Repeat the material exactly from its first line to the line that includes "Grey (97, 360)". Skip pictures.

= = =

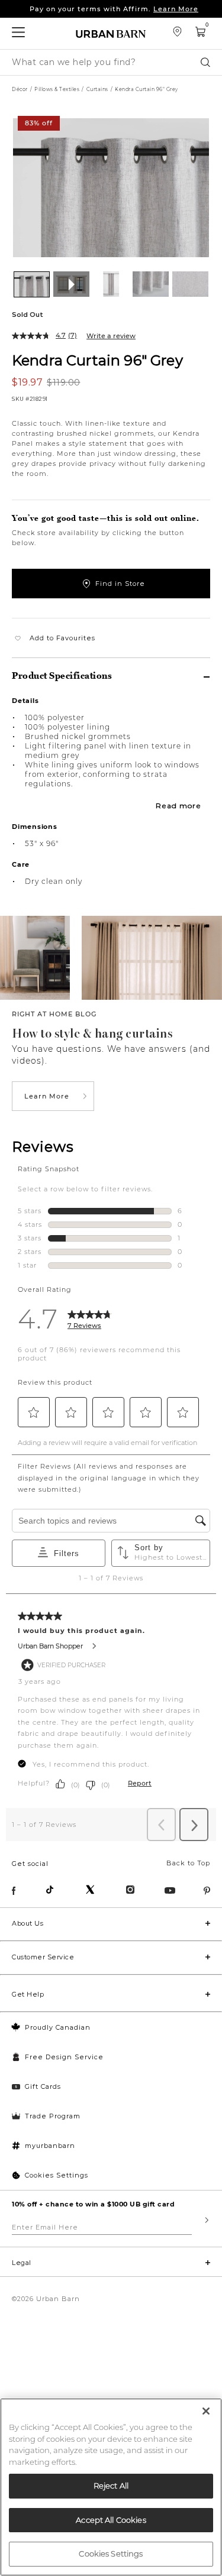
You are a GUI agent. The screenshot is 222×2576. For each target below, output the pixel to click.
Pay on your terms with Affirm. (114, 9)
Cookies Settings (56, 2175)
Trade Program (53, 2116)
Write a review (111, 336)
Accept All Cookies (111, 2520)
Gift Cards (43, 2086)
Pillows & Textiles (56, 89)
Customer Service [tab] (43, 1957)
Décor (20, 89)
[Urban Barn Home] (111, 33)
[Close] (206, 2411)
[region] (111, 2487)
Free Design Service (64, 2057)
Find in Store (120, 583)
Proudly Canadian (58, 2027)
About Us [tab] (27, 1923)
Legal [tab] (21, 2263)
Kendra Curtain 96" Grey (97, 360)
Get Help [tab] (28, 1994)
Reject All (111, 2485)
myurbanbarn (50, 2145)
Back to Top (188, 1863)
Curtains (97, 89)
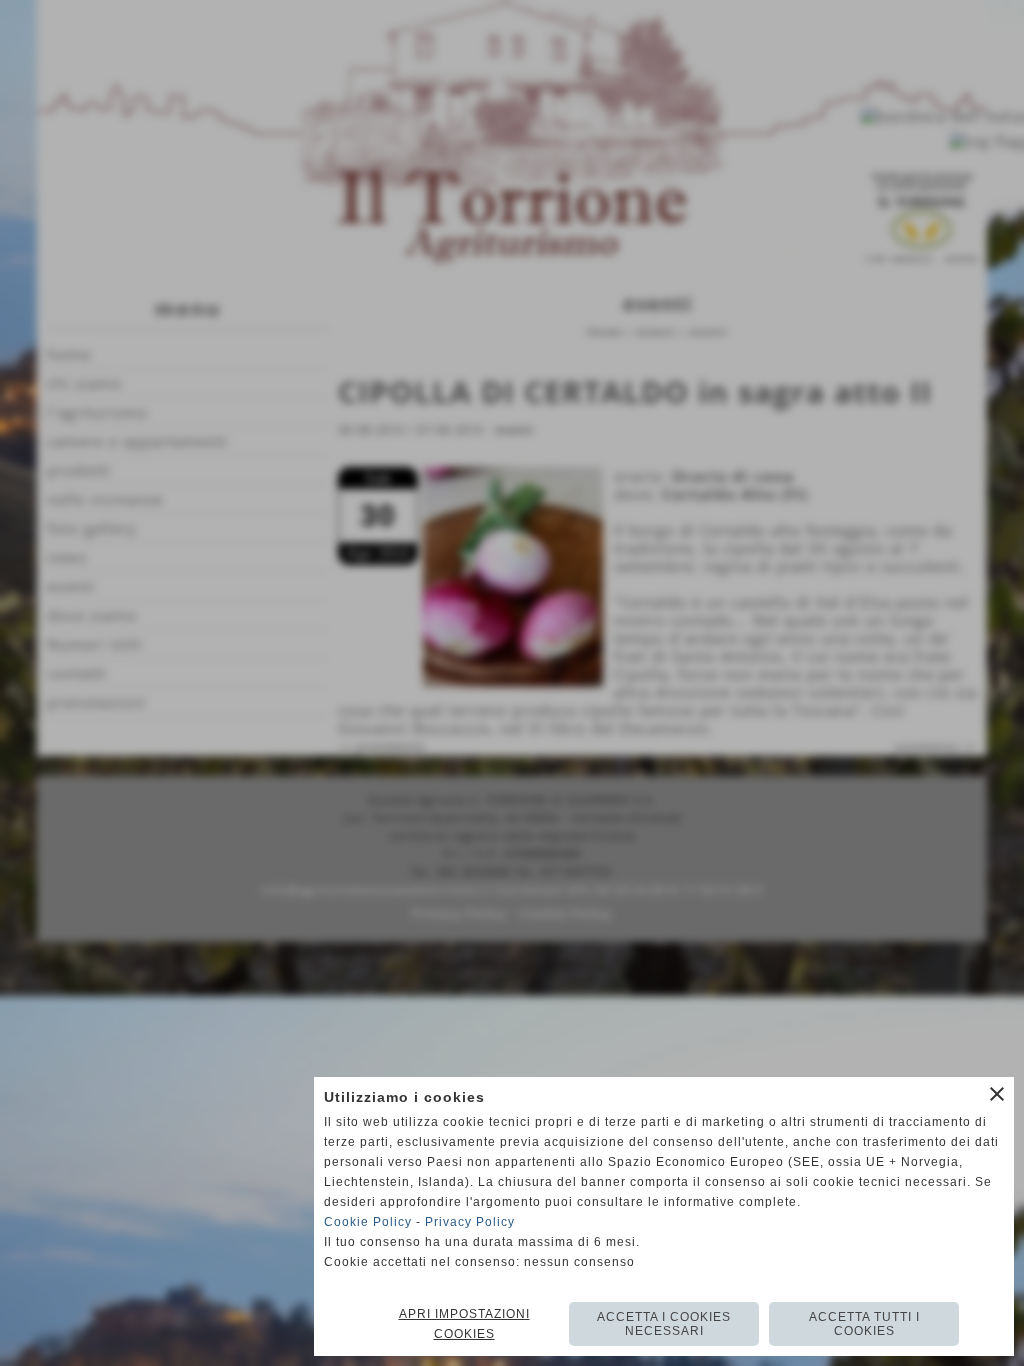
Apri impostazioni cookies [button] (464, 1324)
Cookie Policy (368, 1222)
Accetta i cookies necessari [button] (664, 1324)
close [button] (997, 1094)
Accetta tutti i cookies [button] (864, 1324)
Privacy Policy (470, 1222)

= = =

→ RESULT OF THE EXERCISE
You are a GUI agent. The screenshot is 222×2576. For each target below, output the pixel to click.
Pay on your terms with Affirm. (114, 9)
Cookies Settings (56, 2175)
Trade Program (53, 2116)
Write a review (111, 336)
Accept All Cookies (111, 2520)
Gift Cards (43, 2086)
Pillows & Textiles (56, 89)
Customer Service [tab] (43, 1957)
Décor (20, 89)
[Urban Barn Home] (111, 33)
[Close] (206, 2411)
[region] (111, 2487)
Free Design Service (64, 2057)
Find in Store (120, 583)
Proudly Canadian (58, 2027)
About Us [tab] (27, 1923)
Legal [tab] (21, 2263)
Kendra Curtain 96" Grey (97, 360)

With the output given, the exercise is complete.